General Discussion
In reply to the discussion: This is what I'm dealing with: Assignment I gave to one of my classes..... [View all]Jedi Guy
(3,466 posts)When I was coming up in the late 90s, most of the regular classes were simple information retention and regurgitation. Learn it long enough to pass the test, forget it, brush up on it before the final, then forget it again forever after. The current regime of standardized testing really doesn't help with this phenomenon, either.
When I went through high school it was the accelerated and AP classes that really pushed us to think, to interpret, to draw inferences and form opinions. Memorizing the facts was secondary to understanding how and why they mattered. In a regular history course a student might be asked when the Battle of Gettysburg took place. In an accelerated or AP history course we were asked to explain what led to the battle, why it was significant, and how its outcome affected the remainder of the Civil War.

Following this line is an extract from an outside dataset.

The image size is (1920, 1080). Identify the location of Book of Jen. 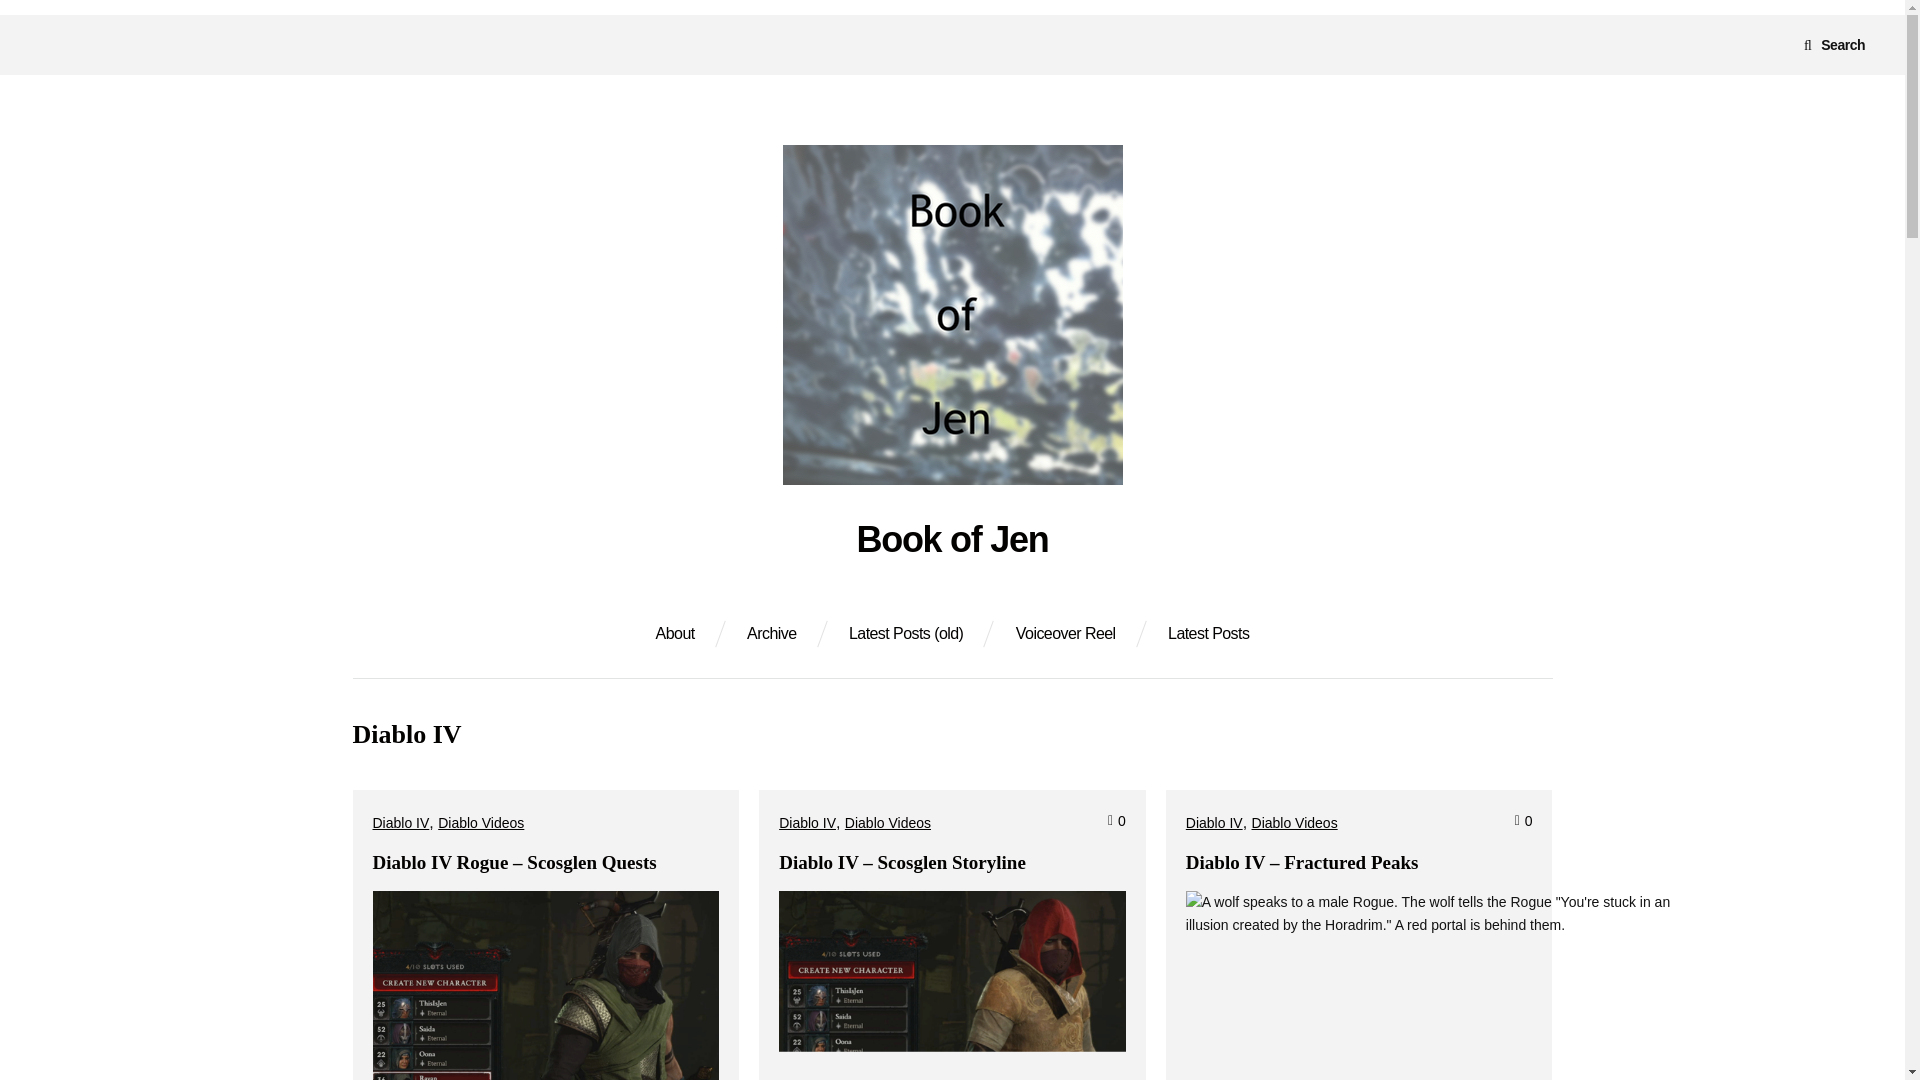
(952, 540).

You're right that other industrialized nations are going to leave us in the dust. I saw that during my childhood in Mississippi. Many of my classmates were the children of Vietnamese immigrants fresh off the boat, as it were, the first members of their families to be born in America. Their parents were relentlessly focused on their kids' education, pushing them to excel. The rest of our peers... not so much.
Valuing education is a culture and a mindset, whether you value it for its own sake or for the doors it can open in your life. It seems, given the virulent strain of anti-intellectualism that's alive and well in modern America, that our culture has collectively decided education is less important than figuring out how to get more online clout.